Once more Jefferson is on the move, having been appointed (June 1, 1779) Governor of Virginia. About his term of office he writes but a few words, excusing the omission by stating that others have written about this period of Virginia history. Such evasion is probably best explained by the fact that his term of office was generally regarded as unsuccessful, most historians agreeing it was not a high point in an otherwise remarkable career of public service. But as usual, Jefferson then eased into yet another post, back in Congress representing Virginia. As before, little is accomplished here, Jefferson remarking how erratic attention, frequent recesses and the lack of an executive resulted in considerable laxity and irresolution. No doubt he was relieved when the Congress appointed him to join John Adams and Benjamin Franklin in Europe to negotiate commercial treaties. He soon discovered, however, that most nations “know little about us,” regarding Americans as mere “rebels who had been successful in throwing off the yoke of the mother country,” the exception being France, its “government entirely disposed to befriend us on all occasions.”
Unfortunately for the Americans, the French government (so critical to American victory in the Revolutionary War), itself would succumb to revolution. Jefferson was on the scene during its early stages and begs readers to excuse him if he provides an overly detailed account of events there, which is what he does. “But I have thought it justified by the interest which the whole world must take in the revolution.” He is energized and reasonably hopeful about the prospect for reform, believing that the American Revolution had “awakened the thinking part of the French nation in general from the sleep of desperation in which they were sunk,” and that they were entirely justified in reacting against “the monstrous abuses of power, under which their people were ground to powder.” “I went daily from Paris to Versailles and attended their debates.” I was “much acquainted with the leading patriots of the Assembly,” who he tells us appreciated his role in America’s revolution “and had much confidence in me.” Alas, Jefferson writing his autobiography from the perspective of 1821 knows full well that early hopes dissolved into destructive upheavals and that the reformers “were unconscious (for who could foresee?) the melancholy sequel of their well-meant perseverance.”
But even as the French lost faith in their government, so had many Americans in the late 1780s, and one could even claim that they also overthrew their existing national structure, except that it was accomplished via a well ordered convention (albeit held in secret) which then submitted the new constitution to the people for their ratification.
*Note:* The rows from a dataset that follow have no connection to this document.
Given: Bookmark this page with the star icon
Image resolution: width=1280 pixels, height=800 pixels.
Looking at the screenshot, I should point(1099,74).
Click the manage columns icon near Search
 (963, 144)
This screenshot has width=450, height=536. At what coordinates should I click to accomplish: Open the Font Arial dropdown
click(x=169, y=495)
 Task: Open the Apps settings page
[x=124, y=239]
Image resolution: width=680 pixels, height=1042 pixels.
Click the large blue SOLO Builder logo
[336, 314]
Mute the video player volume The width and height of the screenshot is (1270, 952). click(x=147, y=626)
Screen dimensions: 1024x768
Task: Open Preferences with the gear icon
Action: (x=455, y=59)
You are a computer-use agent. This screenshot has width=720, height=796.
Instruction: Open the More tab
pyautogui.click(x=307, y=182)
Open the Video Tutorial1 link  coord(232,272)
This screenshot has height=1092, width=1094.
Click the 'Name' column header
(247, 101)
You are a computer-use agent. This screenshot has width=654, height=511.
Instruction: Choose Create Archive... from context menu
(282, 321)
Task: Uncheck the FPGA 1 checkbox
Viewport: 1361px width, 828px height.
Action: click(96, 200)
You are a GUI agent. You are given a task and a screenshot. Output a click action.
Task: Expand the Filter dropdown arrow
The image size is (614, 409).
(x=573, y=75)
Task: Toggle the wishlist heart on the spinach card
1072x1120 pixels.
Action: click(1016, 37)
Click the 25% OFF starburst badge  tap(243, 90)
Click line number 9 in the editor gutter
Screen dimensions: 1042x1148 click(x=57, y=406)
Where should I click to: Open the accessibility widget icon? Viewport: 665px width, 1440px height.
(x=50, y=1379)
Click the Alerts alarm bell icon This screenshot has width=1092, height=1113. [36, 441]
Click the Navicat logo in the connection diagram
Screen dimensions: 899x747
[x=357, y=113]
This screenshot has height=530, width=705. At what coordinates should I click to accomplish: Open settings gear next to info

For all of this, Jefferson was not on the scene, had no role at the Philadelphia Constitutional Convention. He nevertheless applauded the fact that the “people as soon as they perceived the incompetence of their first compact, instead of leaving its correction to insurrectionists and civil war,” sent representatives to create a new framework of government. After receiving copies of the document, Jefferson wrote to James Madison and General Washington expressing “my approbations and objections.” The absence of a Bill of Rights disturbed him, as did the failure to limit a President to two terms. Without such limits he warned about the danger “of interference with money or arms by foreign nations, to whom the choice of an American president might become interesting.”
Whatever his misgivings, Jefferson was about to experience firsthand how well the new government would function. Summoned from France by President George Washington Jefferson would now serve as the nation’s first Secretary of State. And it is at this point that Jefferson’s Autobiography abruptly halts. He offers no explanation, even though he knew (in 1821) that he was about to embark on two exceptionally eventful decades of public life.
No matter. Let us appreciate the fact that he left us an autobiography of exceptional historical value, not by exposing the inner man, but by taking us step by step along a path he and fellow statesmen followed as they launched a wondrous national experiment.